声を詰まらせながら話してくれたのは、ウクライナの領土防衛部隊に加わる元テニス選手。ロシアの侵攻から母国を守ろうと、銃を手に取るアスリートが相次いでいます。

国民的スター選手が…

キーウ出身のセルゲイ・スタコフスキーさん(36)は2013年のウィンブルドン選手権で連覇を目指すロジャー・フェデラー選手をやぶった、国民的な人気を誇るテニス選手です。

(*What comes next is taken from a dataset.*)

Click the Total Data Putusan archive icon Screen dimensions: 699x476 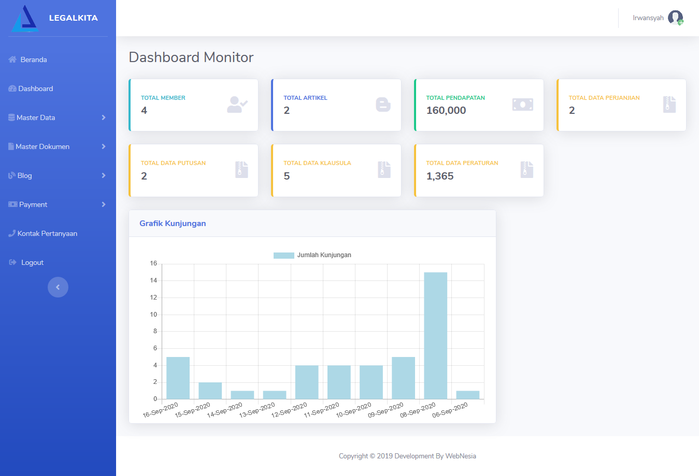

ことし1月の引退後、妻と3人の子どもとハンガリーで新たな生活を始めたばかりのことでした。
しかし、ロシアによる軍事侵攻で生活が一変。

家族を残し、故郷に戻って領土防衛部隊に加わりました。

子どもには本当のことを伝えていないといいます。

「部隊に加わったという最悪のことは子どもには知らせないほうがいいと思っています。戦争が何をもたらすのか、幼い子どもたちにはまだ知る必要がないことです」

“人間のすることとは思えない”

パトロールなど活動の中で見たのは、母国の悲惨な状況でした。

最もつらいのは、子どもの遺体を目にした時だといいます。

「本当にひどい。人間のすることとは思えない。頭を撃たれた子どもがいました。ことばでは言い表せません」

SNSで支援呼びかけ

凄惨(せいさん)な街の様子。

ともに闘うウクライナ人選手たち。

スタコフスキーさんはSNSで発信を続け、母国への支援を呼びかけています。

こうした状況を知ったかつての対戦相手、セルビアのノバク・ジョコビッチ選手から支援の申し出も受けました。

「戦場にいるのか?」

「状況が落ち着くことを祈っている」

「支援を送るための送り先を知らせてほしい」

“この戦いは運命”

母国の実情を伝え続けることが、いま自分にできることだと考えています。
「ウクライナのためにできることは何でもするつもりです。ウクライナの人は繁栄と自由を求めていますが、ロシアは破壊や独裁をもたらしました。誰もが国のためにできることをしています。自分にとってもこの戦いは運命だと思います」。

ウクライナでは東京オリンピックの空手・男子組手75キロ級で銅メダルを獲得したスタニスラフ・ホルナ選手や、北京オリンピックのバイアスロンに出場したドミトロ・ピドルチネイ選手などがこれまでに軍への入隊や領土防衛部隊への加入を表明しています。